Cuts Increase the Deficit

Every attempt to cut the federal budget since the Carter administration, because it has decimated the taxrevenue base, has led to increasing deficits, LaRouche showed, in the dramatic first series of graphs. The federal deficit, which had been negligible before Carter, began to zoom upward with the implementation of Federal Reserve chairman Paul Volcker's high-interest-rate regime, as businesses couldn't afford to stay open. The 1981 Kemp-Roth budget-balancing measure doubled the deficit, and the 1985 Gramm-Rudman bill, co-sponsored by Presidential candidate Phil Gramm, doubled it again. It continued to grow under the "President in charge of vice," George Bush, and has only begun to decline under Clinton, LaRouche showed. "Now they want to get rid of Clinton to unbalance the budget!"

LaRouche explained, using the next series of graphs, that the purpose of government is to foster an increase in the wealth of the population, and that government expenditures, particularly in technology-dense areas like defense and aerospace, increase revenue far above their cost. But the Republican "Red Guards" in Congress, he said, are determined to shut down such spending in order to deliver tax-cut benefits to "idle parasites" and speculators.

The candidate debunked the myth that the national debt is caused by the federal deficit. In fact, he explained, the reverse is true: The deficit is caused by the increase in debt. In the next series of graphs, he demonstrated how, since 1966, the economy has moved out of the production of tangible goods into the realm of "absolute speculation," with the result that we are now in a "hyperbolic situation" which can only lead to collapse.

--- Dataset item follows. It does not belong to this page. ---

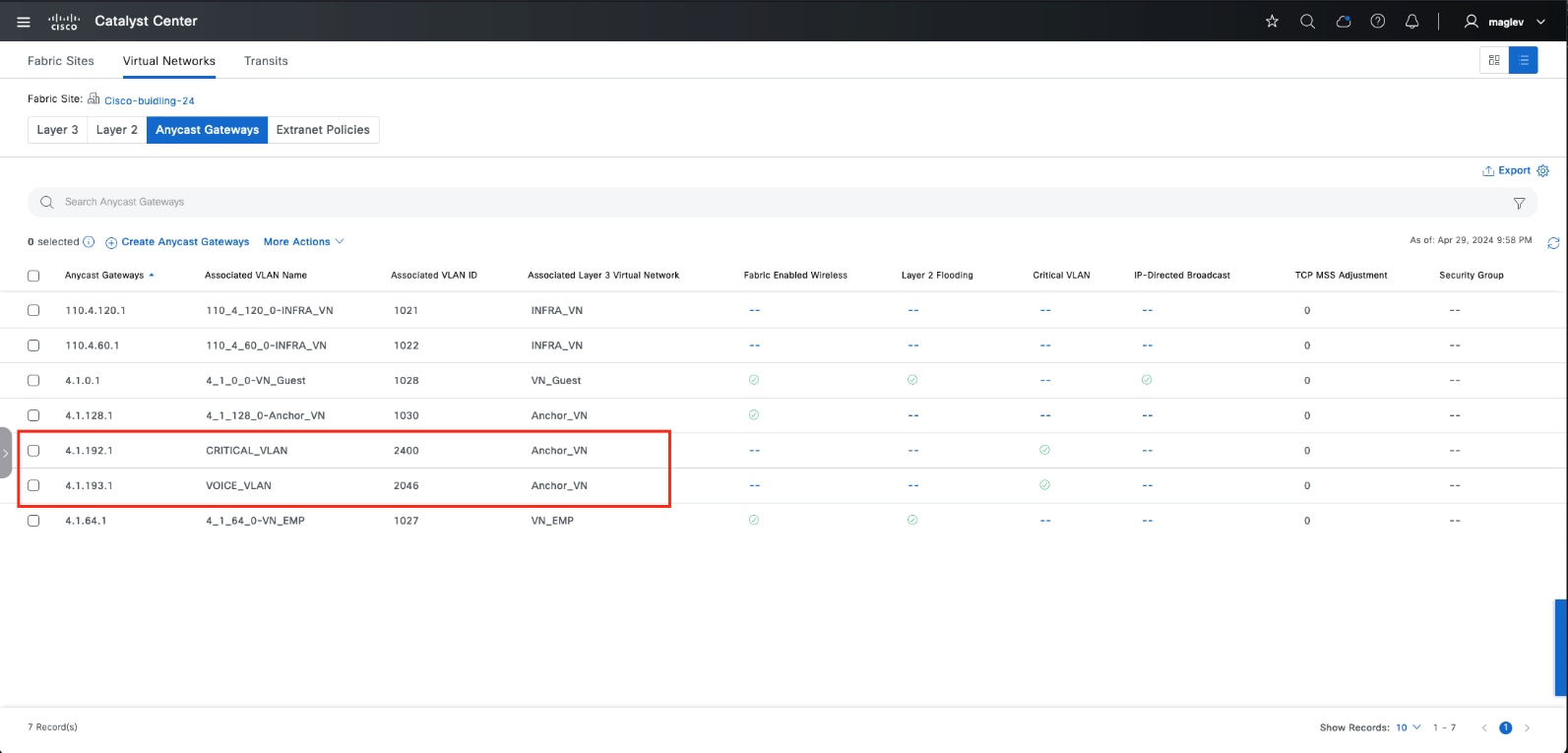Tick checkbox for gateway 110.4.120.1
1568x753 pixels.
click(x=33, y=310)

LaRouche completed his presentation with a sweeping view of the last 550 years of history, showing how the nation-state founded in France by Louis XI brought society out of barbarism. "Prior to this, every culture was a moral failure," LaRouche said, with 95% of the population subject to slavery, serfdom or worse. Under Louis XI, an intelligentsia was created--what he called "the Martin Luther Kings of the population"--which became "the force on which Louis XI relied to subordinate the aristocracy. Those representatives of the people, in the name of the people, then constituted a nation." That new nation-state, and the positive role of the government, fostered the growth of education, as a result of which the population began to grow exponentially. And "the world as a whole benefited from European civilization."

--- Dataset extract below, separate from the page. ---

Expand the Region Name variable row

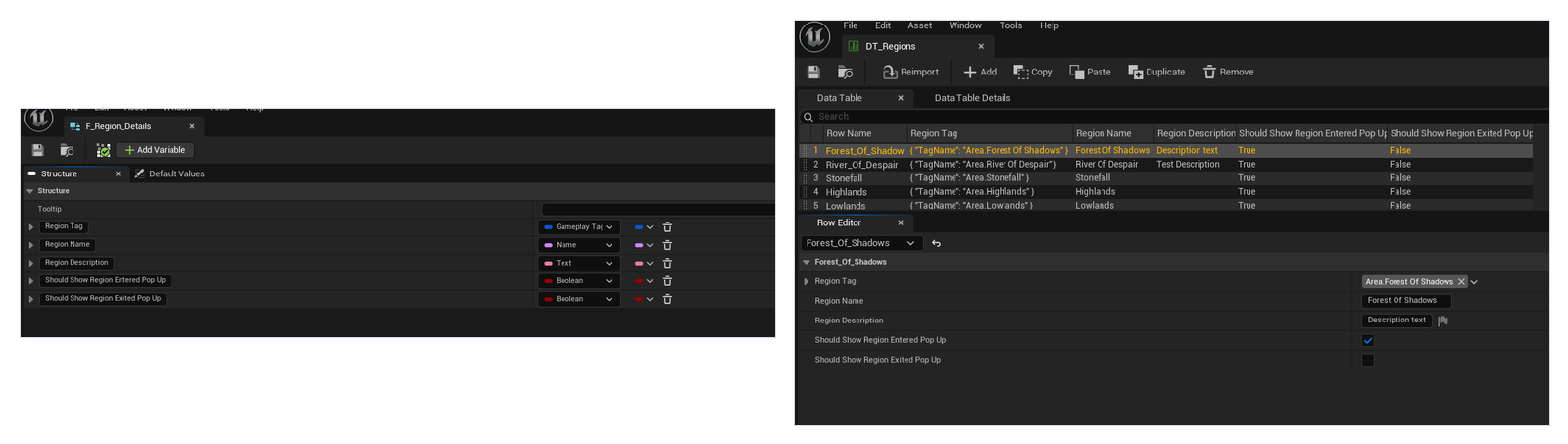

This is the tradition that we in the U.S. represent, LaRouche said, concluding with a broad challenge to the audience. After France was destroyed, "It fell to the United States, under the Constitution, and particularly the Preamble, which is the noblest act of law in history, to be the bearers of hope for the planet.... But we have betrayed our great calling as a nation and we have brought ourselves into the condition, under British influence, where we are about to be destroyed." Now, he said, we must abandon the errors we have made and realize that our destiny is to make the blessings of the Constitution available to every part of this planet.

"I hope I have done, in my way, what Martin Luther King would have done in his," said LaRouche, concluding his address.